Anomaly Detectors#

AEDetector#

AEDetector is unsupervised anomaly detector. It builds an autoencoder network, tries to fit the model to the input data, and calcuates the reconstruction error. The samples with larger reconstruction errors are more likely the anomalies.

class bigdl.chronos.detector.anomaly.ae_detector.AEDetector(roll_len=24, ratio=0.1, compress_rate=0.8, batch_size=100, epochs=200, verbose=0, sub_scalef=1, backend='keras', lr=0.001)[source]#

Bases: bigdl.chronos.detector.anomaly.abstract.AnomalyDetector

Example

>>> #The dataset to detect is y
>>> y = numpy.array(...)
>>> ad = AEDetector(roll_len=24)
>>> ad.fit(y)
>>> anomaly_scores = ad.score()
>>> anomaly_indexes = ad.anomaly_indexes()

Initialize an AEDetector. AEDetector supports two modes to detect anomalies in input time series.

1. direct-mode: It trains an autoencoder network directly on the input times series and calculate anomaly scores based on reconstruction error. For each sample in the input, the larger the reconstruction error, the higher the anomaly score.

2. window mode: It first rolls the input series into a batch of subsequences, each with length = roll_len. Then it trains an autoencoder network on the batch of subsequences and calculate the reconstruction error. The anomaly score for each sample is a linear combinition of two parts: 1) the reconstruction error of the sample in a subsequence. 2) the reconstruction error of the entire subsequence as a vector. You can use sub_scalef to control the weights of the 2nd part. Note that one sample may belong to several subsequences as subsequences overlap because of rolling, and we only keep the largest anomaly score as the final score.

Parameters
  • roll_len – the length of window when rolling the input data. If roll_len=0, direct mode is used. If roll_len >0, window mode is used. When setting roll_len, we suggest use a number that is probably a full or half a cycle in your data. e.g. half a day, one day, etc. Note that roll_len must be smaller than the total length of the input time series.

  • ratio – (estimated) ratio of anomalies

  • compress_rate – the compression rate of the autoencoder, changing this value will have impact on the reconstruction error it calculated.

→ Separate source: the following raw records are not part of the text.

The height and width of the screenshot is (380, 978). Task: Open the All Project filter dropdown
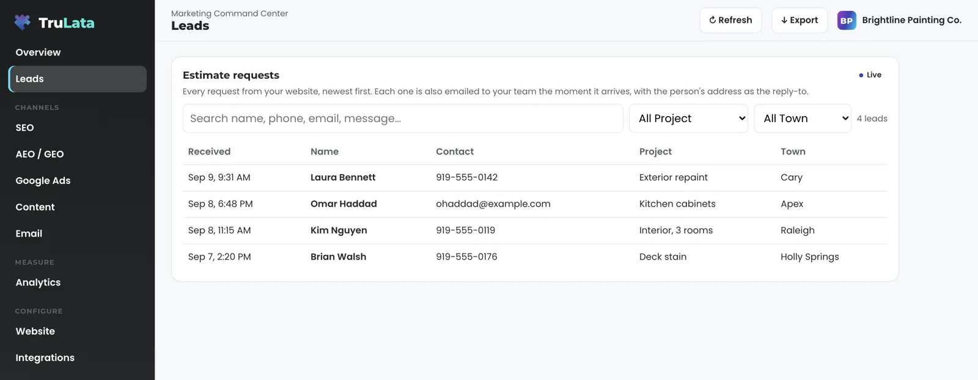688,119
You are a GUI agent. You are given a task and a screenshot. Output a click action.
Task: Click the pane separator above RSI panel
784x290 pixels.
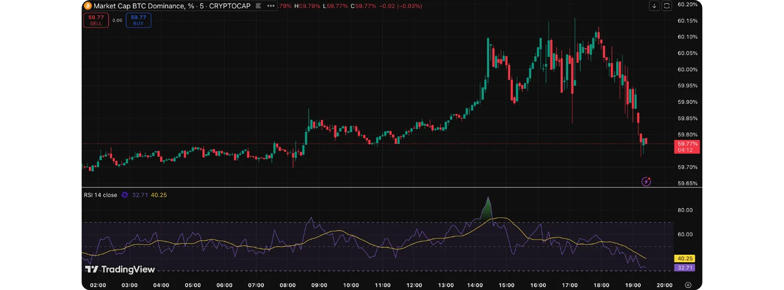[391, 188]
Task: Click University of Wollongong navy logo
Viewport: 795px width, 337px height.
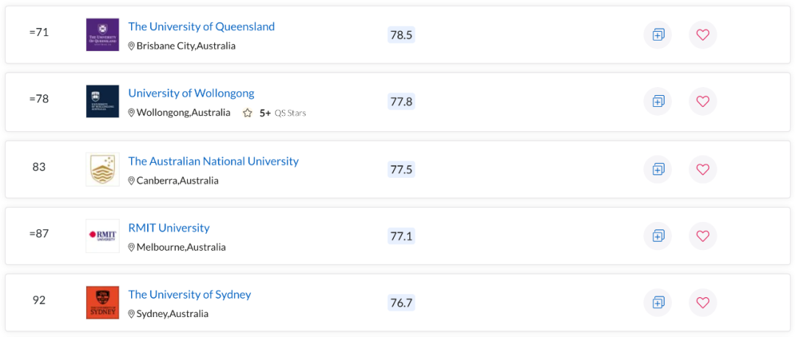Action: click(102, 101)
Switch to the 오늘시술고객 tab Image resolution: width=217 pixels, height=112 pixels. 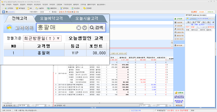(x=87, y=18)
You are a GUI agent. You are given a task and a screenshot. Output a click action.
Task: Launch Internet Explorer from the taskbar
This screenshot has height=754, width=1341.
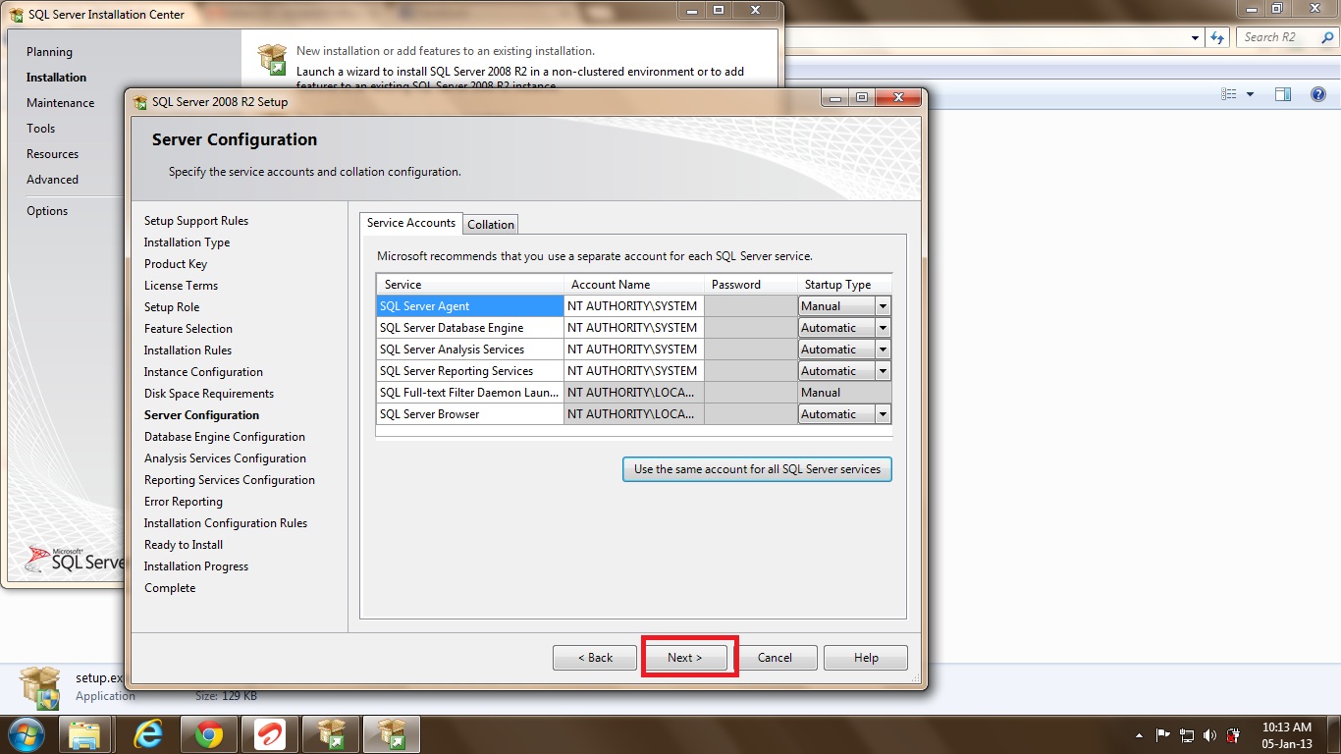[x=147, y=734]
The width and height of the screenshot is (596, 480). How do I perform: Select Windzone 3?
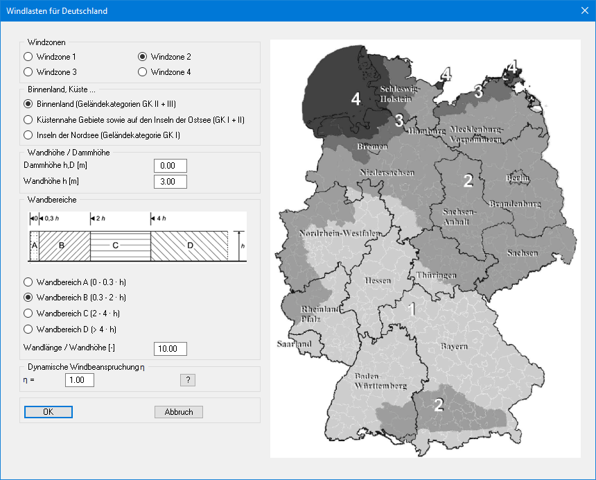(x=28, y=71)
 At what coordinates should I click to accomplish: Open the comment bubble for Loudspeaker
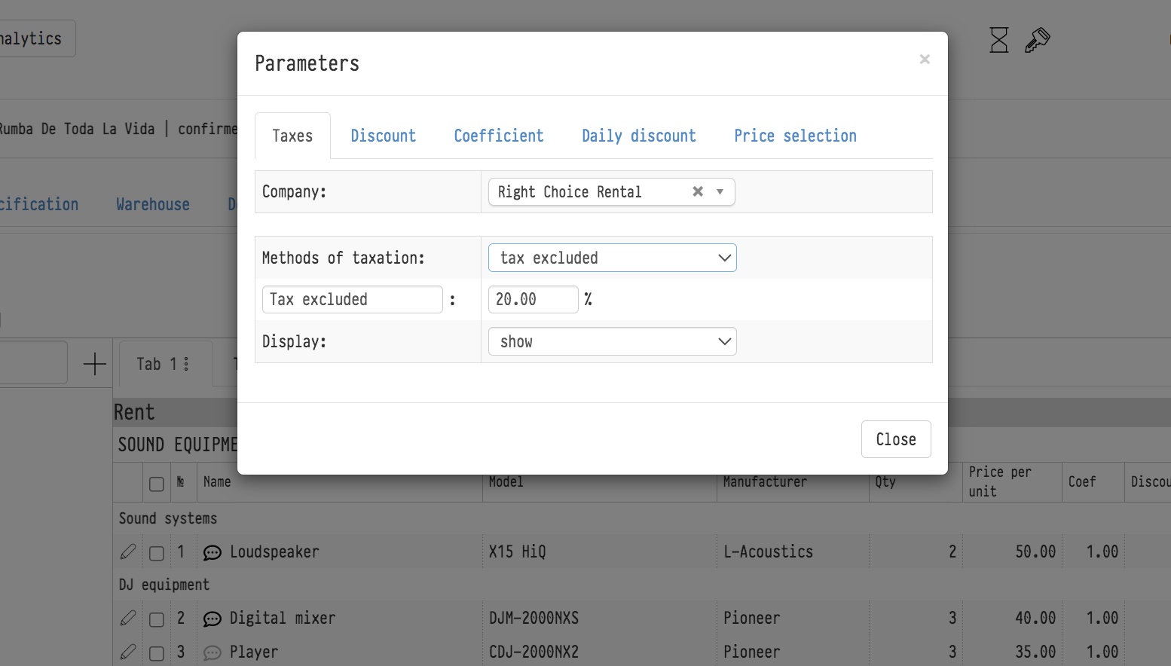click(212, 553)
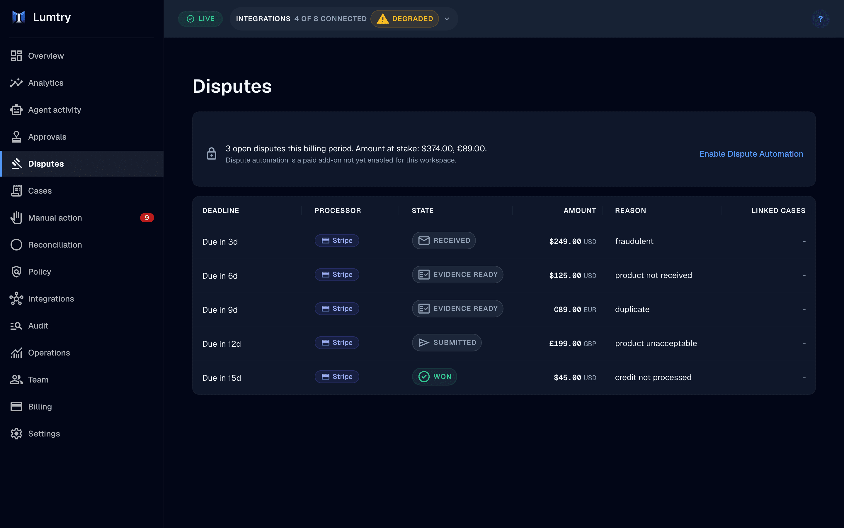Open the help question mark icon
Screen dimensions: 844x528
tap(820, 19)
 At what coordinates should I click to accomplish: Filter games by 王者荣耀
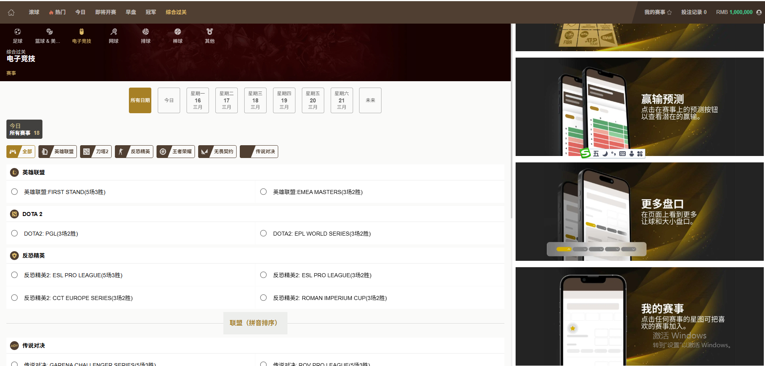(x=176, y=152)
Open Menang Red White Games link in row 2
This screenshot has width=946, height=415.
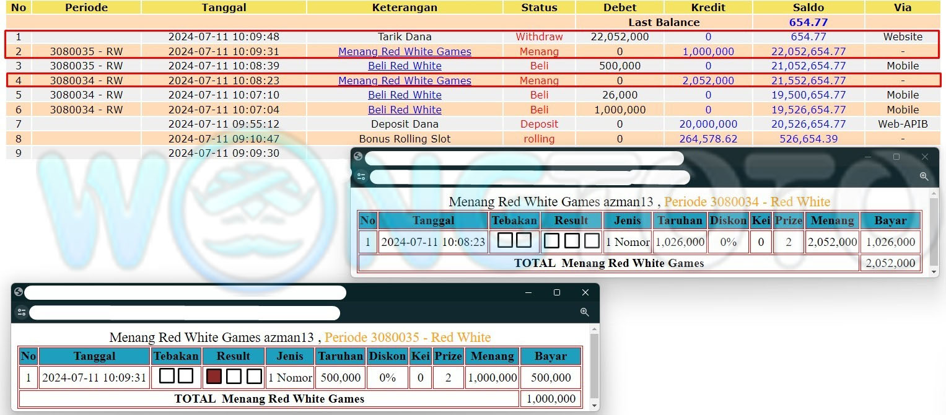tap(405, 51)
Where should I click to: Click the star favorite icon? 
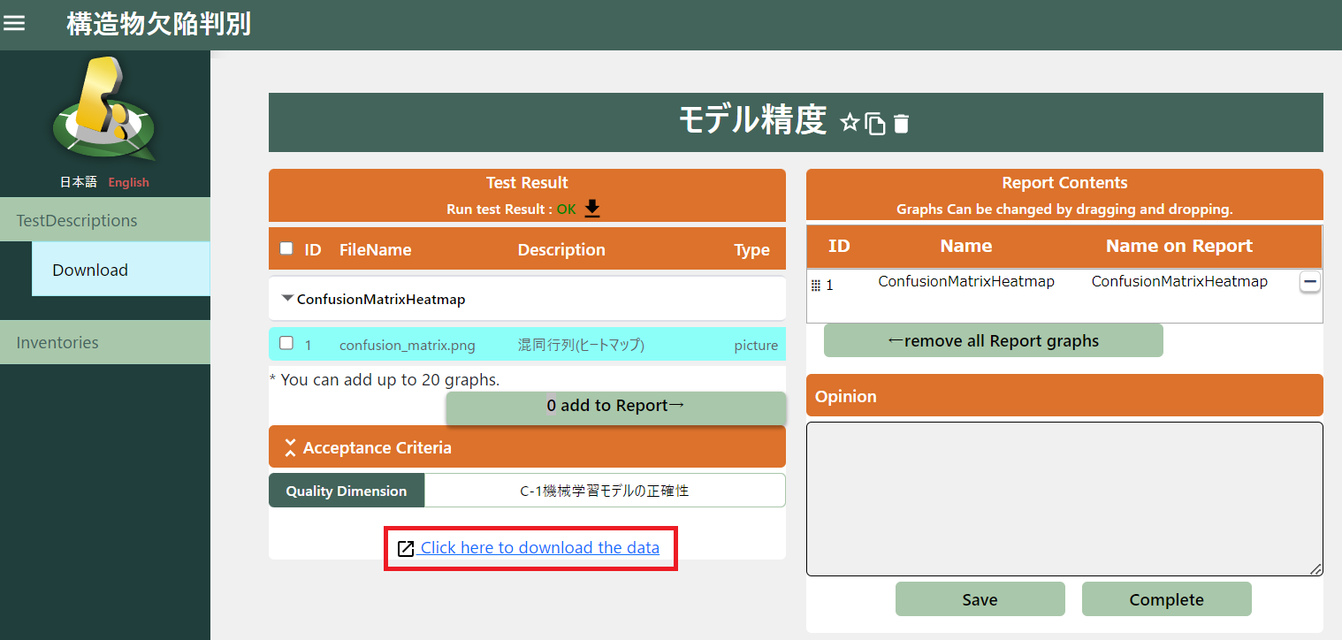pos(850,123)
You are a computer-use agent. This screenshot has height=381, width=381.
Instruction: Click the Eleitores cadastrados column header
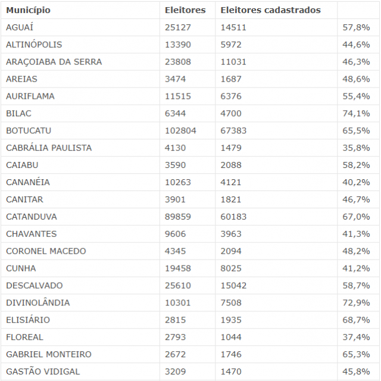click(x=270, y=10)
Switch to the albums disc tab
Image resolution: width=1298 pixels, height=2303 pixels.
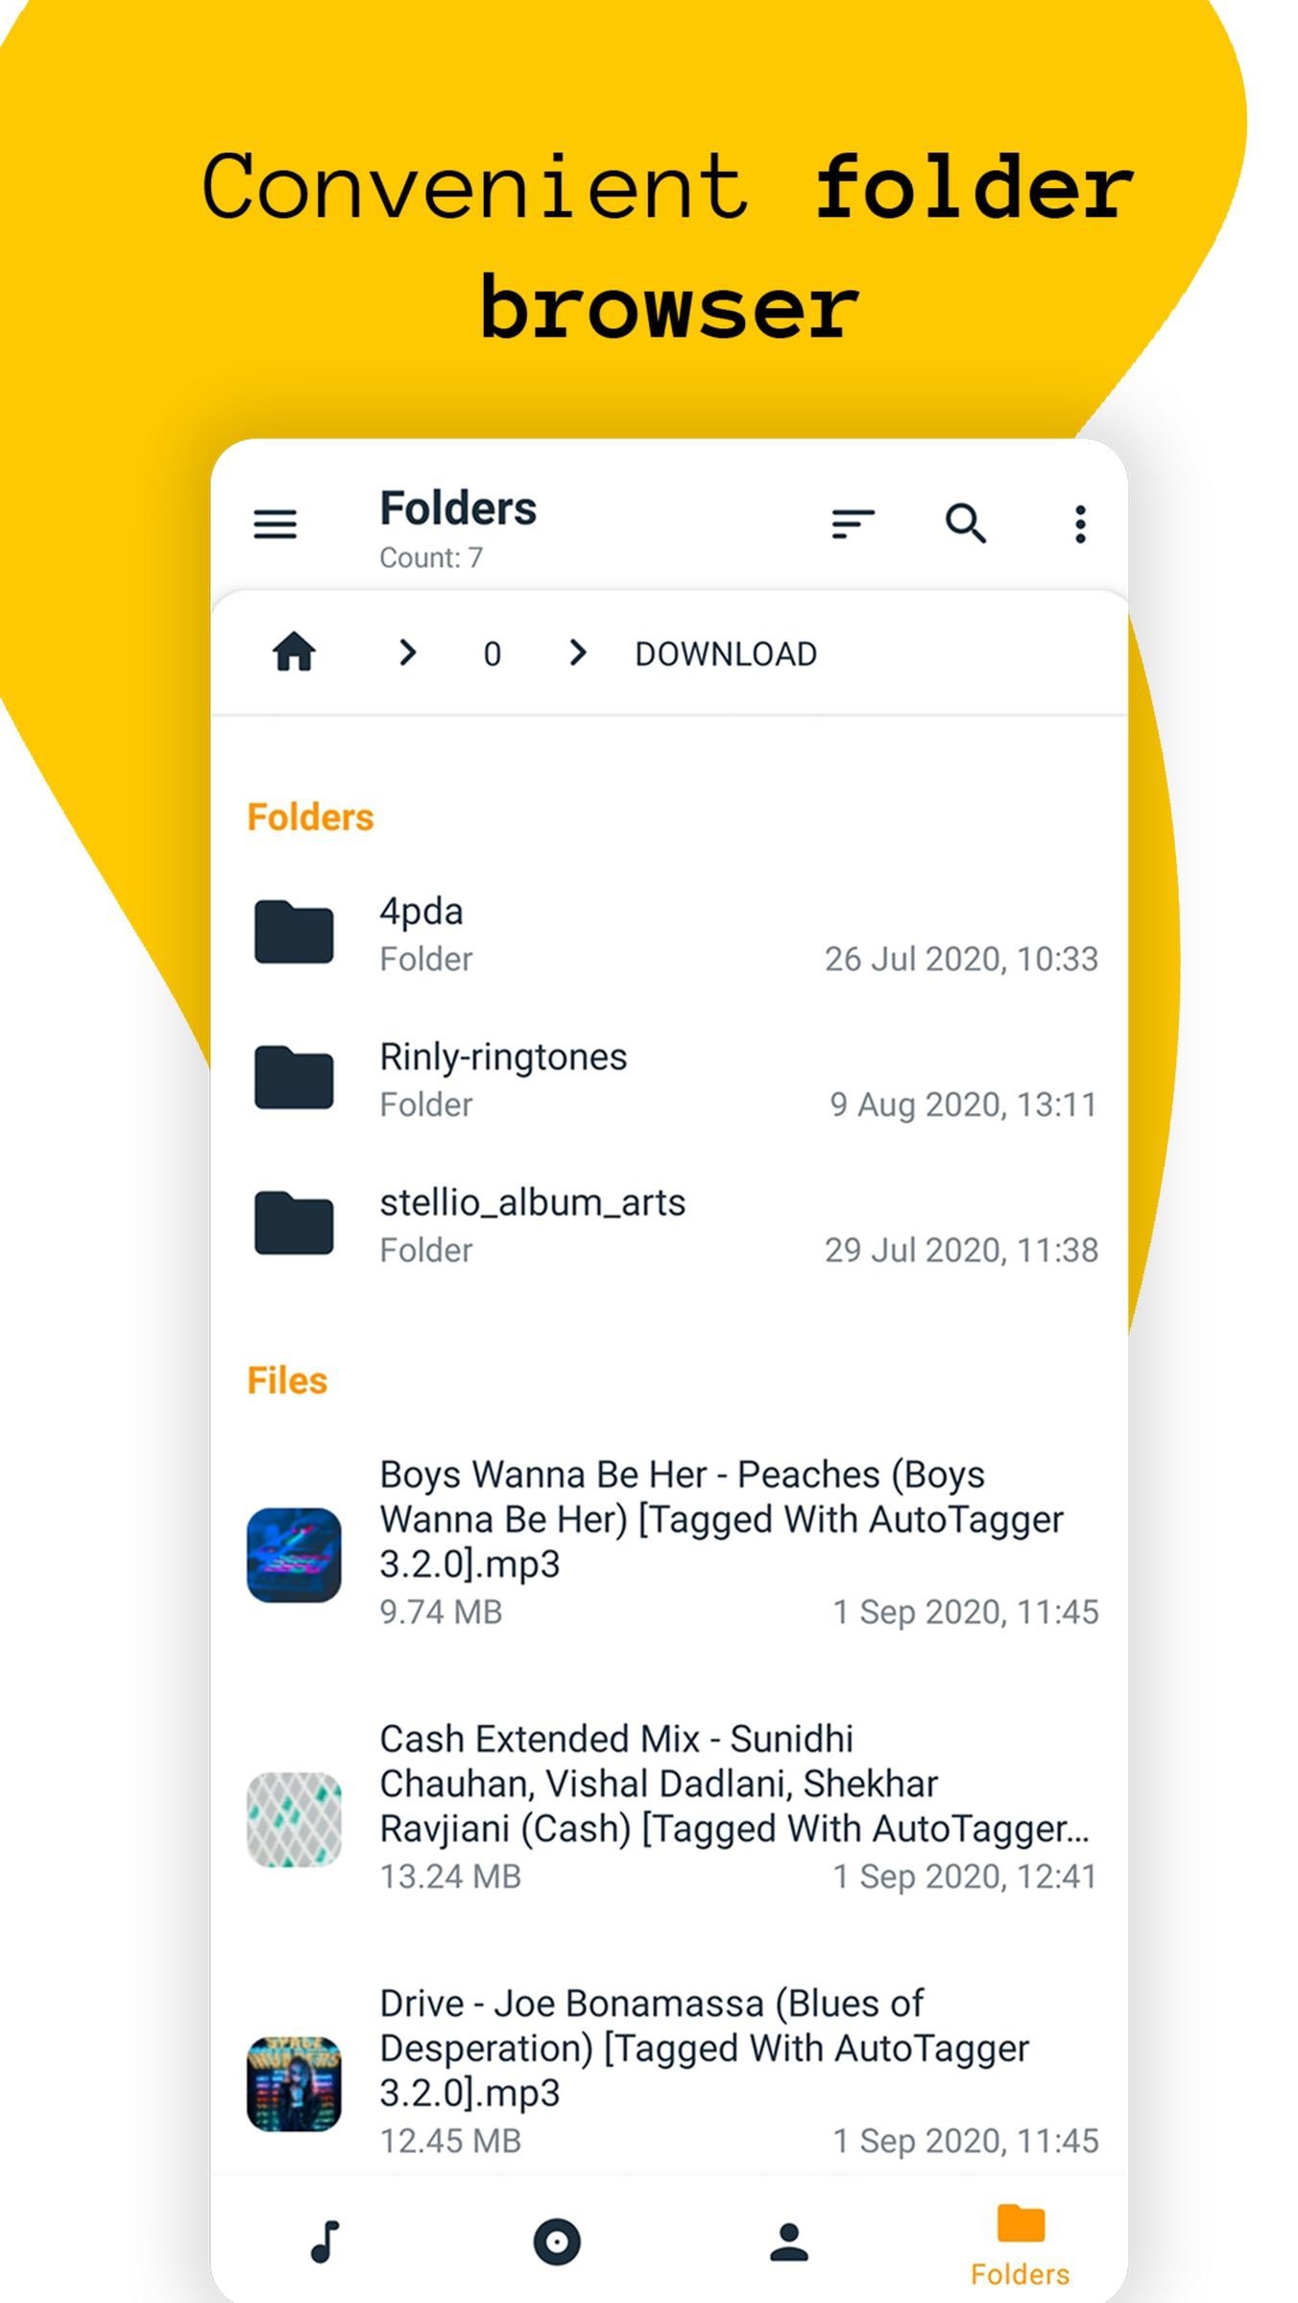tap(557, 2242)
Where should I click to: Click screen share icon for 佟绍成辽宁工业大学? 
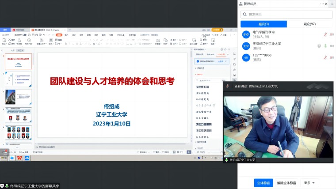click(x=319, y=46)
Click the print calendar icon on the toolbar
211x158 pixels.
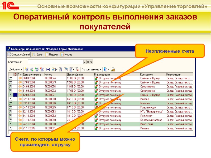[x=113, y=69]
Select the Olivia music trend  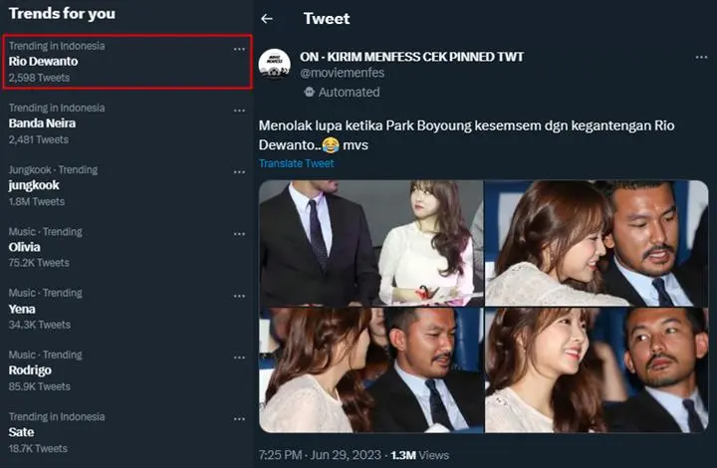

  • batch_size – batch size for autoencoder training

  • epochs – num of epochs fro autoencoder training

  • verbose – verbose option for autoencoder training

  • sub_scalef – scale factor for the subsequence distance when calculating anomaly score

  • backend – the backend type, can be “keras” or “torch”

  • lr – the learning rate of model’s optimizer

fit(y)[source]#

Fit the model.

Parameters

y – the input time series. y must be 1-D numpy array.

score()[source]#

Gets the anomaly scores for each sample. All anomaly scores are positive numbers. Samples with larger scores are more likely the anomalies. If rolled, the anomaly score is calculated by aggregating the reconstruction errors of each point and subsequence.

Returns

the anomaly scores, in an array format with the same size as input

anomaly_indexes()[source]#

Gets the indexes of N samples with the largest anomaly scores in y (N = size of input y * AEDetector.ratio)

Returns

the indexes of N samples

DBScanDetector#

DBScanDetector uses DBSCAN clustering for anomaly detection. The DBSCAN algorithm tries to cluster the points and label the points that do not belong to any clusters as -1. It thus detects outliers in the input time series.

class bigdl.chronos.detector.anomaly.dbscan_detector.DBScanDetector(eps=0.01, min_samples=6, **argv)[source]#

Bases: bigdl.chronos.detector.anomaly.abstract.AnomalyDetector

Example

>>> #The dataset to detect is y
>>> y = numpy.array(...)
>>> ad = DBScanDetector(eps=0.1, min_samples=6)
>>> ad.fit(y)
>>> anomaly_scores = ad.score()
>>> anomaly_indexes = ad.anomaly_indexes()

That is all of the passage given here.